── Provided passage

On Thu, 25 Mar 2004 20:07:18, Jamie Lokier wrote:
> Miquel van Smoorenburg wrote:
> > Is that real SMP, or hyperthreading? If it's hyperthreading, then
> > it makes sense that the IRQs are not balanced.
>
> That's unfair to the two tasks which might be running on each virtual
> CPU: one of the tasks is interrupted often.
>
> > In fact I have a server on which the IRQ balancing code does
> > balance over the 2 virtual CPUs by accident (still have to debug
> > what goes wrong and file a proper bug report) and as a result
> > performance sucked until I turned it off.
>
> What caused the suckage? Obviously there's a small time spend doing
> the work of rebalancing, but there is no cache hit from moving an
> interrupt between virtual CPUs, unlike with SMP, so why did that make
> performance suck?

I have no idea. I have a transit NNTP server, newsgate.cistron.nl, that
has a acenic GigE card, 1 Maxtor ATA 80 GB for the O/S, and 4 Maxtor
SATA 80 GB for database and storage. Sustained input is 100 mbit/sec,
sustained output is 250-300 mbit/sec.

It rans fine with 2.6.0-test11, but not any later kernels. I tried 2.6.2,
2.6.3 etc but somehow the output wouldn't get above 100 mbit/sec. Then
I noticed that with the 2.6.0-test11 kernel IRQs weren't balanced over
the 2 SMT cores while with later kernels they were.

So I installed a 2.6.4-rc2 kernel. Bad performance. Did a
"echo 1 > /proc/irq/XX/smp_affinity" for the NIC and IO interrupts,
and performance went bang right back to what it was before.

Yesterday I rebooted with 2.6.4-rc2, but with the "noirqbalance" option.
That didn't really perform well. So I rebooted again with 2.6.5-rc2
without the "noirqbalance" option. It appeared to run better, but not
quite up to par. Then I did the "echo 1 > /proc/irq/XX/smp_affinity"

────

■ Your goal ■
Please answer these questions about the IRQ balancing thread above, one line each:
(a) What is the news server's sustained output rate?
(b) Which kernel did the server run fine with?
(c) Which boot option was used when rebooting with 2.6.4-rc2?

── Stored data

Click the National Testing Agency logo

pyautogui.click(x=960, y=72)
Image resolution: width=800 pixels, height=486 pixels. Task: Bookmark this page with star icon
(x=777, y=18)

────

■ Complete answer ■
(a) 250-300 mbit/sec
(b) 2.6.0-test11
(c) "noirqbalance"